Future water stress in arid landscapes projected with GeoAI
摘要
Sustainable drought risk management is essential for ensuring water security in arid regions, where climate change and land-use transitions intensify stress on fragile ecosystems. This study develops a geospatial artificial intelligence (GeoAI) framework that integrates climate model evaluation, remote sensing, deep learning and hydroclimatic assessment to support resilience planning in the Eastern Province of Saudi Arabia. Six CMIP6 climate models were benchmarked against ERA5-Land, with ACCESS-ESM1-5 demonstrating superior performance.
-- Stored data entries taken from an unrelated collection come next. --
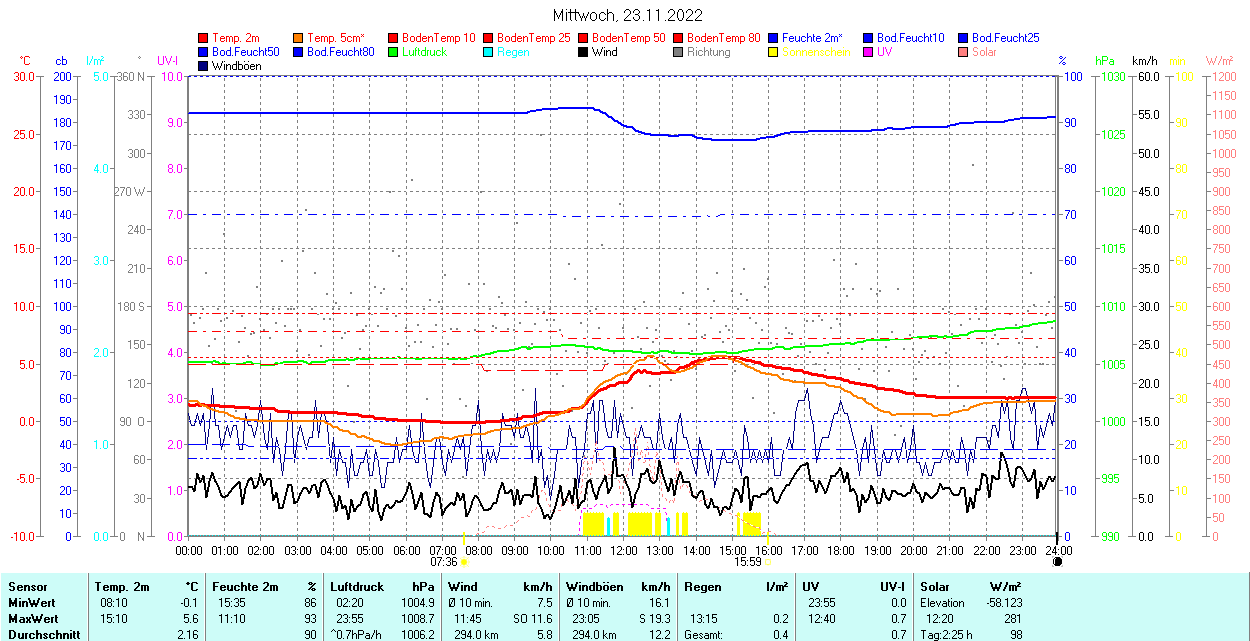Click the chart title Mittwoch, 23.11.2022
This screenshot has width=1250, height=641.
(x=627, y=16)
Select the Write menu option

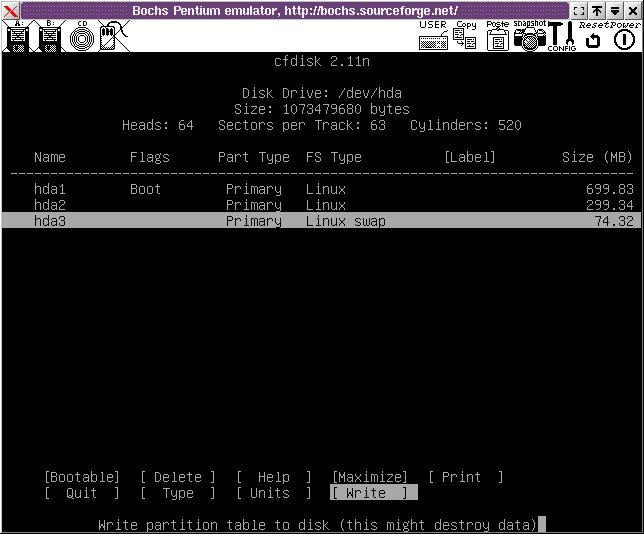click(x=369, y=493)
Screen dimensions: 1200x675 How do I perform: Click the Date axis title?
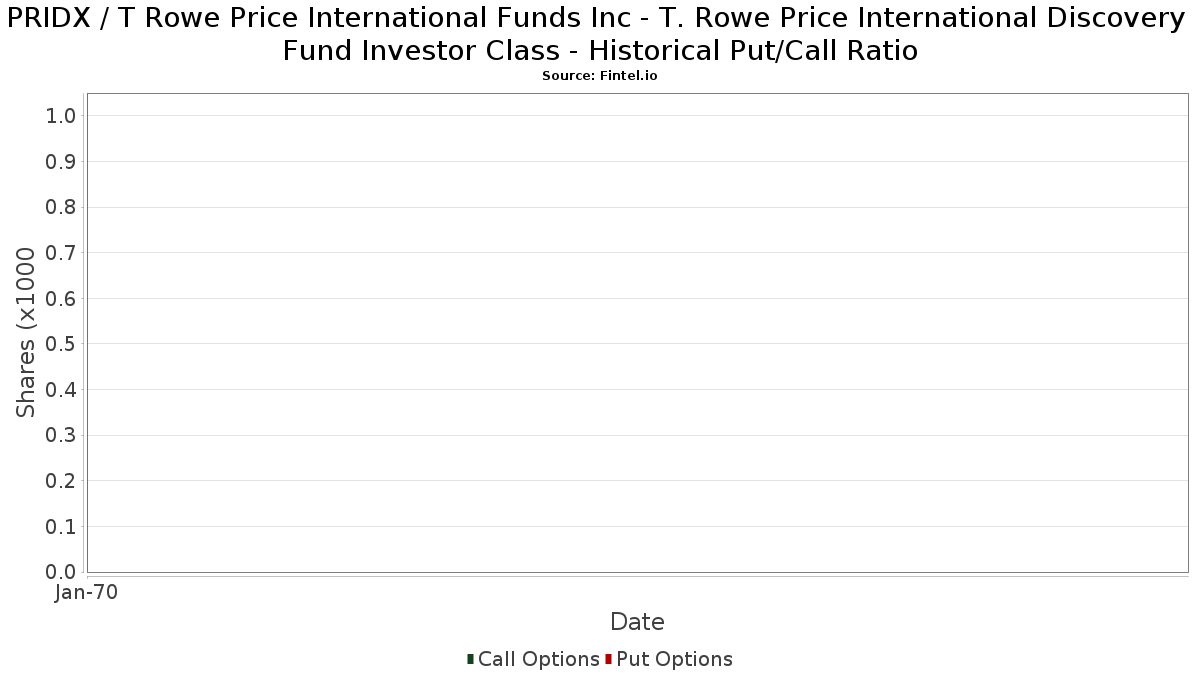[637, 622]
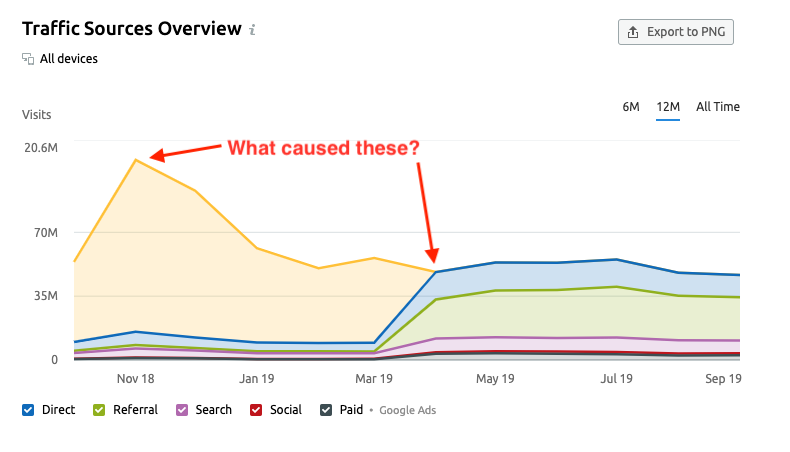Click the Export to PNG button

677,32
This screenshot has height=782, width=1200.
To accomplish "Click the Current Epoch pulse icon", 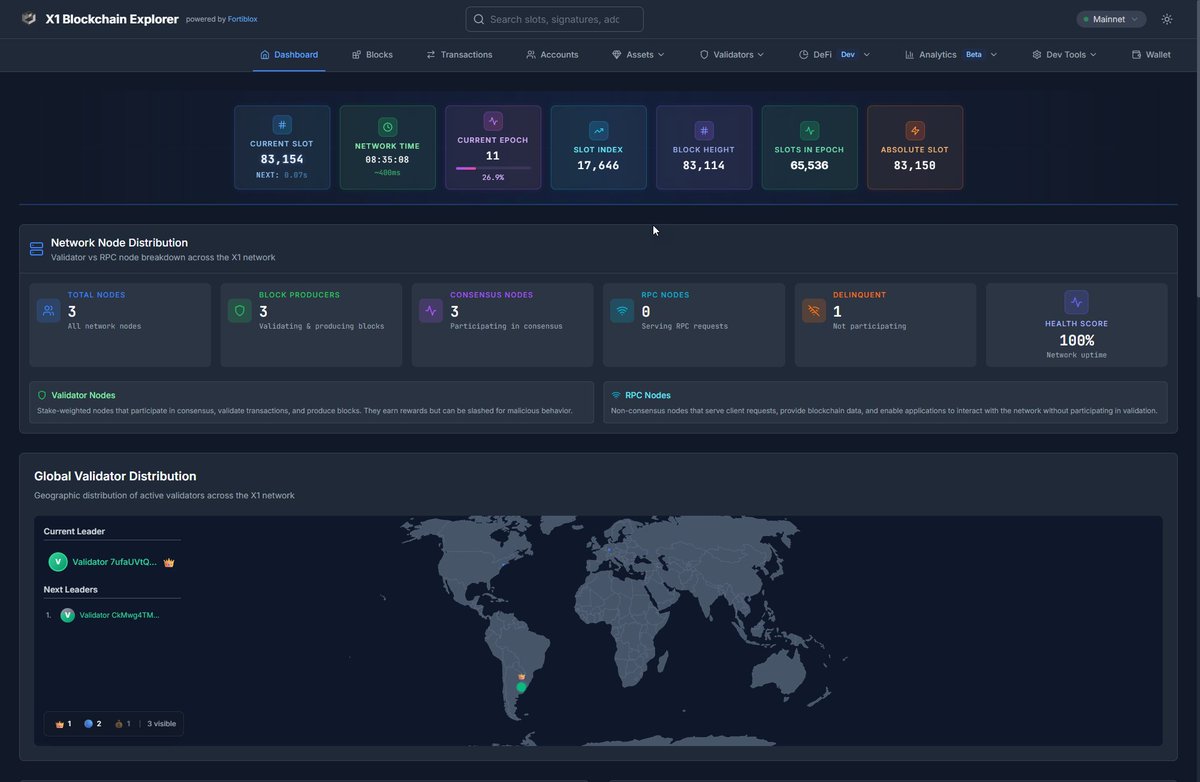I will pos(492,121).
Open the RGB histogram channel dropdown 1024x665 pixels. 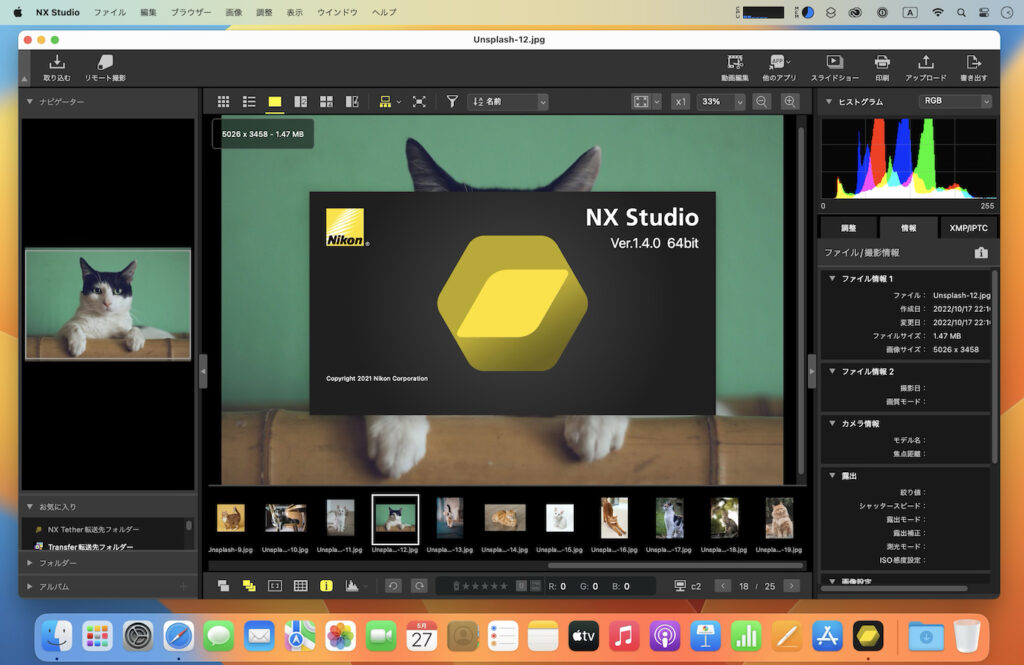pyautogui.click(x=955, y=100)
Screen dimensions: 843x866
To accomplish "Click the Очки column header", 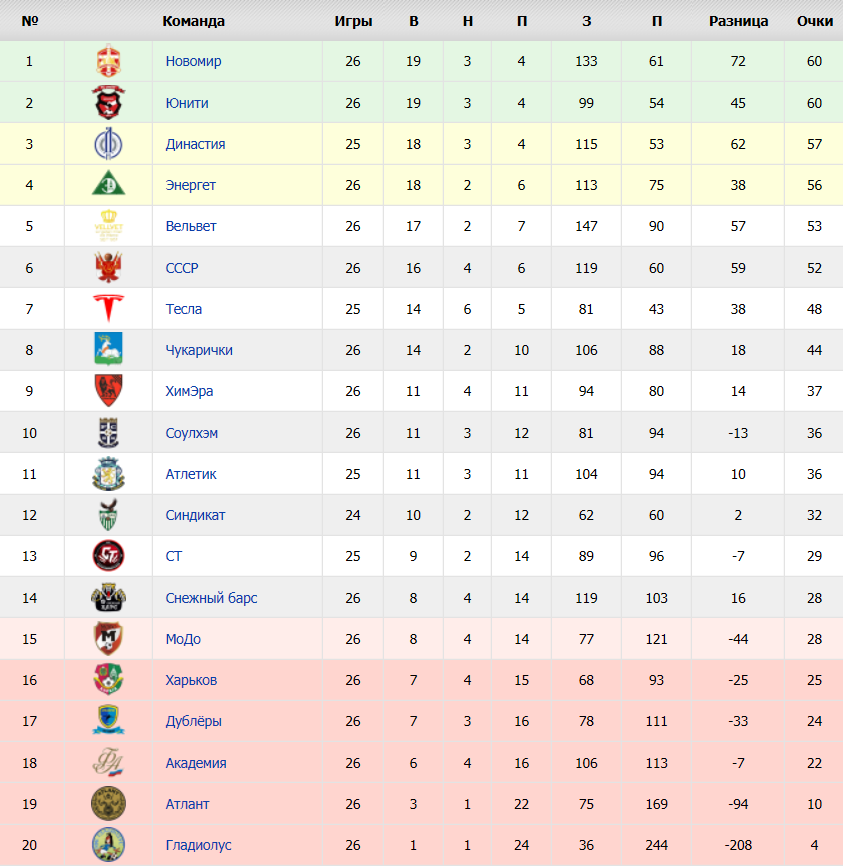I will pyautogui.click(x=815, y=21).
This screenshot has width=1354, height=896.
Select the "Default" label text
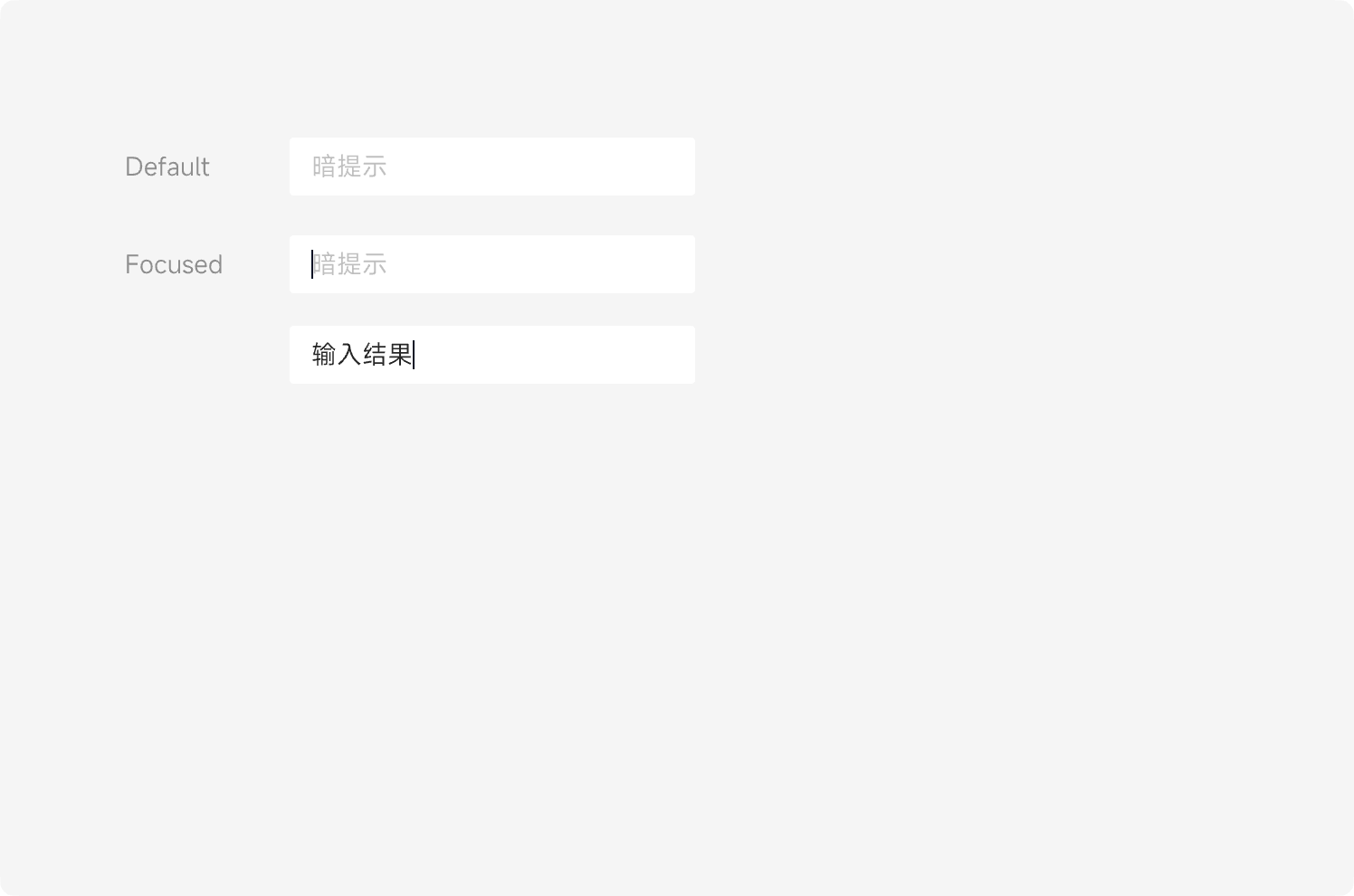click(167, 167)
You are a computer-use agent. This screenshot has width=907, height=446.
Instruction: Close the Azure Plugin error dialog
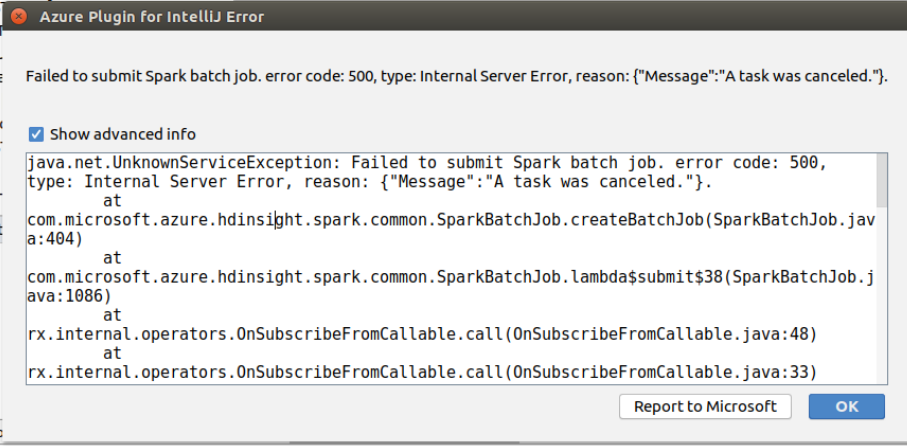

A hybrid deep learning model combining artificial neural networks (ANN), long short-term memory (LSTM) and gated recurrent units (GRU) accurately predicted land surface temperature (LST), potential evapotranspiration (PET) and actual evapotranspiration (ET) (R² > 0.94). From multiple climatic drivers (temperature, humidity, wind, precipitation, radiation), three indicators were derived: climatic water availability (CWA), crop water demand (CWD) and crop water stress index (CWSI). Sentinel-2 Dynamic World land-use/land-cover (LULC) data were incorporated to represent baseline and future conditions. Seasonal CWA risk maps and a composite drought index (CDI), integrating CWD and CWSI, were produced under three SSP scenarios (SSP1-2.6, SSP2-4.5, SSP5-8.5) across four-time horizons (near future, mid-century, far future, end-century). Results highlight intensifying drought severity under SSP5-8.5, especially in summer and late-century periods. Spatial agreement analysis (Kappa up to 0.69; Pearson r > 0.9) confirmed strong consistency between water availability and drought classifications. The proposed framework offers a robust and scalable tool for anticipating drought risk and supporting adaptive land and water management in water-scarce environments.